Japan’s tax revenue for the fiscal year ending in March 2025 is projected to surpass 84 trillion yen ($517 billion), marking a record high for the sixth consecutive year, according to a source with knowledge of the matter. This figure represents an increase of about 9 trillion yen from the 75.23 trillion yen collected in fiscal 2024, driven primarily by robust corporate earnings, inflation, and wage growth that supported consumption and income tax receipts.

If confirmed, the increase would be the largest annual rise on record, exceeding the previous peak of approximately 7 trillion yen in fiscal 2014, a year when the consumption tax rate was raised from 5 percent to 8 percent. The Finance Ministry is expected to publicly announce the final figures soon, possibly as early as Friday.

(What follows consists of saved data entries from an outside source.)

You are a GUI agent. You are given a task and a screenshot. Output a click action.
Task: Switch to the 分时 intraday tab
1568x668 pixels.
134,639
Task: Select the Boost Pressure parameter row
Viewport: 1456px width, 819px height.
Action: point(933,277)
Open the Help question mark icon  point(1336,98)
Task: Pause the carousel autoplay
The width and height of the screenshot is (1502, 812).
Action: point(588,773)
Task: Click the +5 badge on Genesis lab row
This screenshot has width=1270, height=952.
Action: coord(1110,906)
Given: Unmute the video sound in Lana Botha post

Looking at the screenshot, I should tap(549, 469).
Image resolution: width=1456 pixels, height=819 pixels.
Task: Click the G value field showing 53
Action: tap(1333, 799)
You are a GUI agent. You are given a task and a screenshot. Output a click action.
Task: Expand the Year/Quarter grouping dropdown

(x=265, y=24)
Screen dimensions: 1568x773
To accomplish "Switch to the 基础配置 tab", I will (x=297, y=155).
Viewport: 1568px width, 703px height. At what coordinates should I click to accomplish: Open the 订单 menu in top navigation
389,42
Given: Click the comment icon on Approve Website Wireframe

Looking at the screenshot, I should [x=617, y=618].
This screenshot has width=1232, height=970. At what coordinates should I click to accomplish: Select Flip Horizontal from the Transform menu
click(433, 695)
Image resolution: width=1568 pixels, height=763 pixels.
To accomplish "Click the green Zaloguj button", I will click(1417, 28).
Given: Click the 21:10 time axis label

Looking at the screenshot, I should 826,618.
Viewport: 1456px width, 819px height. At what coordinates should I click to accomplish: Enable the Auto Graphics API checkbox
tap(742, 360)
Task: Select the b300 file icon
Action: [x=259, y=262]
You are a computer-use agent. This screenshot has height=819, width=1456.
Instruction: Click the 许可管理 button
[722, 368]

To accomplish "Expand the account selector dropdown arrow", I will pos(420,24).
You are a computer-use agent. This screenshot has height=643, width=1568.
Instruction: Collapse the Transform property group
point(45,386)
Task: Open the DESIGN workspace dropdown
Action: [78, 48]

Consumption tax revenue is estimated to have grown by 1 trillion yen to 26 trillion yen, buoyed by higher prices and steady household spending. Income tax revenue rose by 4 trillion yen to 25.3 trillion yen, rebounding after a decline in fiscal 2024 that was attributed to a temporary tax cut introduced under then Prime Minister Fumio Kishida’s administration. Corporate tax receipts increased by 3.8 trillion yen, reaching 21.7 trillion yen.

This anticipated record tax haul comes amid government discussions about lowering the consumption tax rate on food and beverages from 8 percent to 1 percent starting in April 2027. However, the additional revenue generated in fiscal 2025 is not expected to be immediately redirected toward offsetting the potential revenue loss from such tax cuts. Instead, any surplus would be allocated to reducing government debt, financing an ongoing defense expansion, and other budgetary priorities, according to the source.

Looking ahead, the government currently forecasts tax revenue at 83.74 trillion yen for fiscal 2026 but may revise this estimate upward following the stronger-than-expected results for fiscal 2025.